Loi sur les baux commerciaux contrôlée par la Cour Constitutionnelle

Équilibre entre la protection du fonds de commerce et la protection du droit de propriété du bailleur;protection du fonds de commerce

Case Dans deux arrêts récents, la Cour constitutionnelle a confirmé que le propriétaire-bailleur ne peut refuser le renouvellement d’un bail que dans certaines conditions.

Ainsi la Cour respecte l’intention du législateur de garantir une certaine stabilité et une continuité à un commerçant qui loue un immeuble pour ses activités commerciales. 

Dans cet article sur la loi sur les baux commerciaux, nous examinerons brièvement deux aspects dont un bailleur se doit de tenir compte dans un bail commercial, à savoir la transmission du bien loué et le droit au renouvellement du bail.

···

Exercice proposé 1:
Selon le texte sur les baux commerciaux, quels sont les deux aspects que l'article se propose d'examiner ?

Données:
···

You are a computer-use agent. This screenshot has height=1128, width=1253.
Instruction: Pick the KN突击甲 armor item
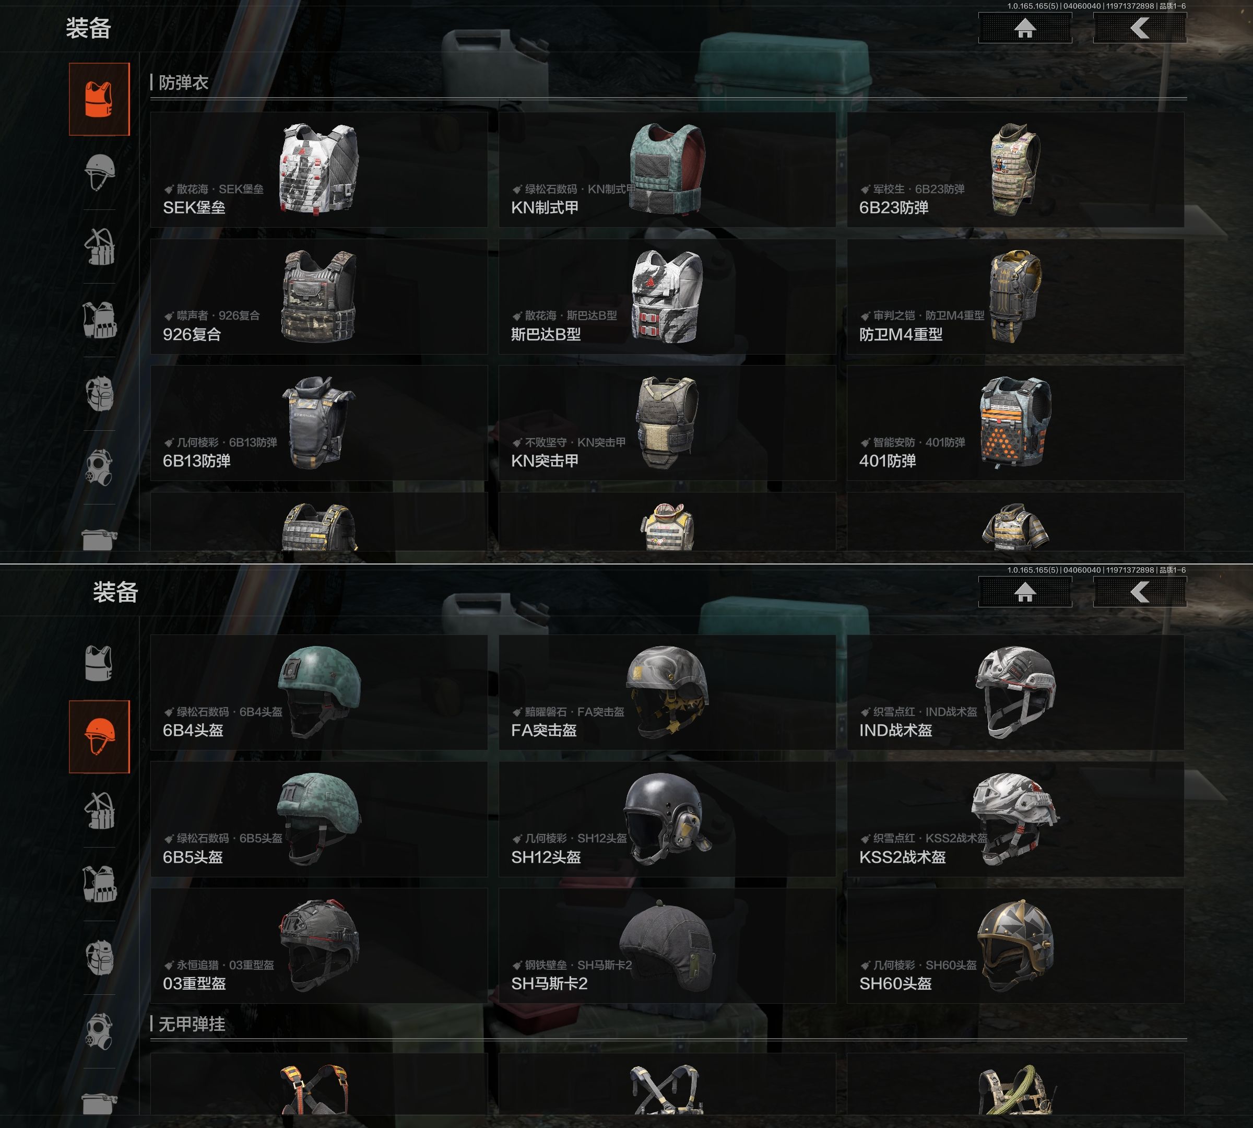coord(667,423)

···

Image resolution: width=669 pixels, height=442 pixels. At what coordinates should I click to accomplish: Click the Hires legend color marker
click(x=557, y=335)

···

Exercice proposé 2:
Mettez en CSV à deux colonnes, texte et réponse, les lignes de données allant de celle qui contient "You are a computer-use" jusqu'à celle qui contient "coord(667,423)", toutes deux incluses, chaque champ entre guillemets et les retours à la ligne remplacés par des espaces. N'incluez pas les images.

Corrigé 1:
La transmission du bien loué et le droit au renouvellement du bail.

Corrigé 2:
texte,réponse
"You are a computer-use agent. This screenshot has height=1128, width=1253. Instruction: Pick the KN突击甲 armor item","coord(667,423)"